The Boston Marathon is different. Within the lore, history and annals of competitive distance running, ‘running Boston’ is different. It is the oldest annual marathon. Its qualifying standards make it one of the most competitive and hardest to enter. The course, traveling one-way from Hopkinton to Boston, is challenging and includes notable highlights like Heartbreak Hill, an 88-foot climb at the 20th mile.

Aside from these historical, technical and logistic problems, reasonable people do not spend their free time training to run 26.2 miles. A reasonable person wouldn’t choose to run a one-way, hilly course in April in New England where the temperature can range from the 40’s to the 80’s. To run Boston, more than any other marathon, you have to want it. Boston requires four to six months of training through the heart of a New England winter. This year that meant a certain familiarity with terms like ‘Polar Vortex’ and ‘Yaktrax.’

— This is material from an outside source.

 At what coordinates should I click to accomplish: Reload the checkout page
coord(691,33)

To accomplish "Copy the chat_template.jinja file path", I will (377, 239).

All else equal, running a marathon is a commitment. It’s a process of learning to run, to compete, and to endure. It’s a process that is as much mental as physical. Every training program is designed to build capacity and stamina by steadily increasing the amount of time your muscles are under tension. The volume of work completed prepares the body for marathon day. If completed safely, on Marathon Monday, a well-trained participant will have the capacity to go the distance.

However, no matter how good your training, there is a truth every marathon runner must face - the darkness will come.

No matter how well you have prepared, regardless of your strength and experience, at some point on race day, it is going to get hard. It is going to hurt. You will want to quit, stop, and go home. In this moment, at your lowest, most vulnerable place, you need to have something to keep you moving. You need a secret piece of motivation that gets you to pick up your foot one more time. And then again, and again, until the finish. This morsel of self-understanding is the greatest gift a marathon runner can have. The mental toughness not to stop comes from knowing why you are running. More than the desire to compete, or the accomplishment of finishing a marathon, having a primal knowledge of your motivation can keep moving.

My hope for this year’s Boston Marathon participants is that they take some time to reflect and understand what they are doing and why. While every marathoner struggles, this year running the Boston Marathon is something very unique and very special. In addition to the usual challenges, this year the Boston Marathon is a very public declaration of solidarity. Participants and spectators alike are going to be immersed in memory, emotion and healing. The stakes are different, so the motivation is different. This year running Boston is a statement to the world, a reminder that no matter what happens, no matter what the challenge, we run Boston because we can.